Try it: Every line below must be reproduced exactly; no pictures are to be included.
═════ Provided material ═════
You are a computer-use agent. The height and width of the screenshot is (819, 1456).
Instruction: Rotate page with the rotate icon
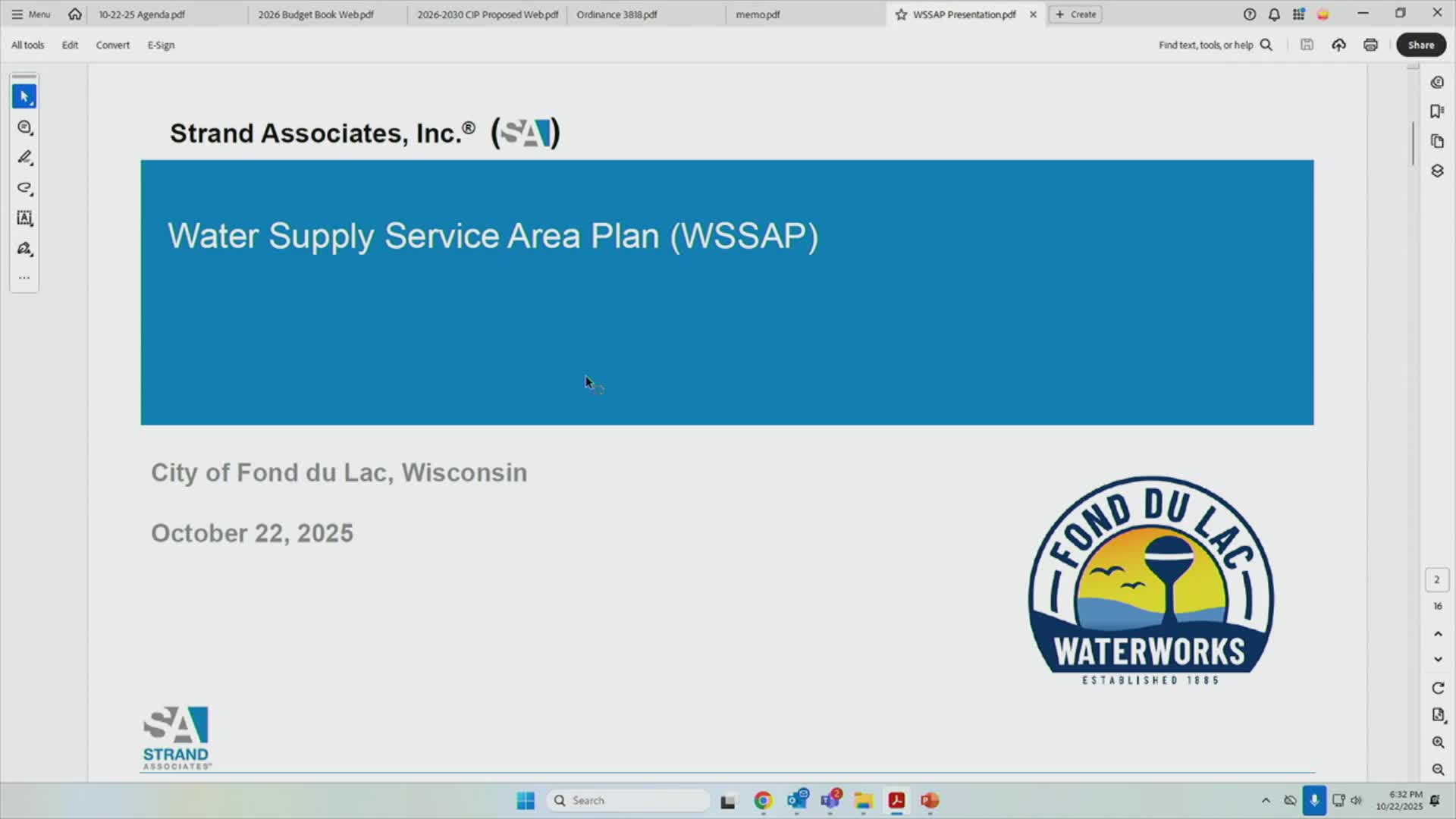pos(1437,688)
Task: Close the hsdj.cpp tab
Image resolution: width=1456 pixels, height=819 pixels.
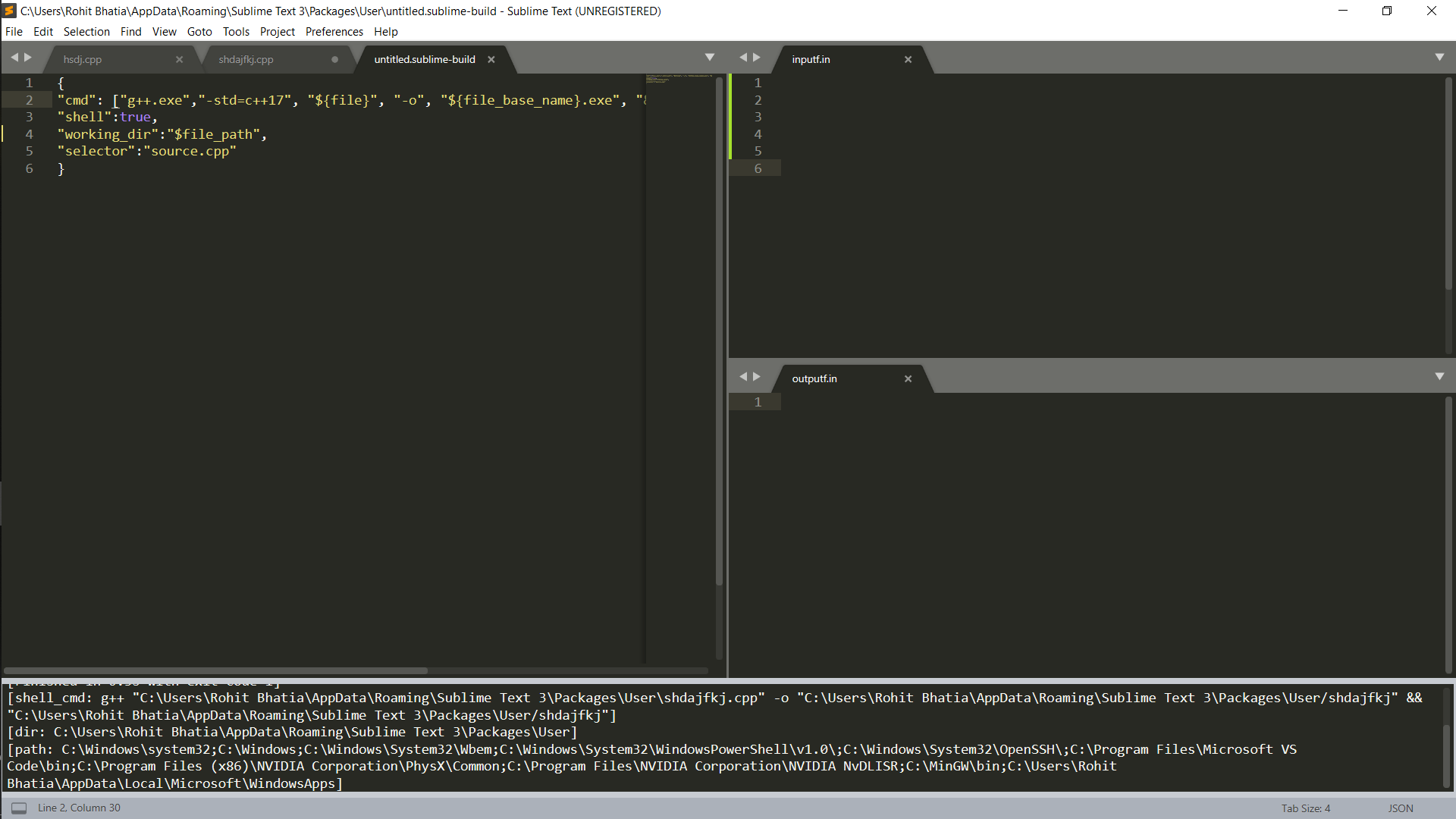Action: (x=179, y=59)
═════
Written answer:
You are a computer-use agent. The height and width of the screenshot is (819, 1456).
Instruction: Rotate page with the rotate icon
pos(1437,688)
Task: Close the hsdj.cpp tab
Image resolution: width=1456 pixels, height=819 pixels.
Action: (x=179, y=59)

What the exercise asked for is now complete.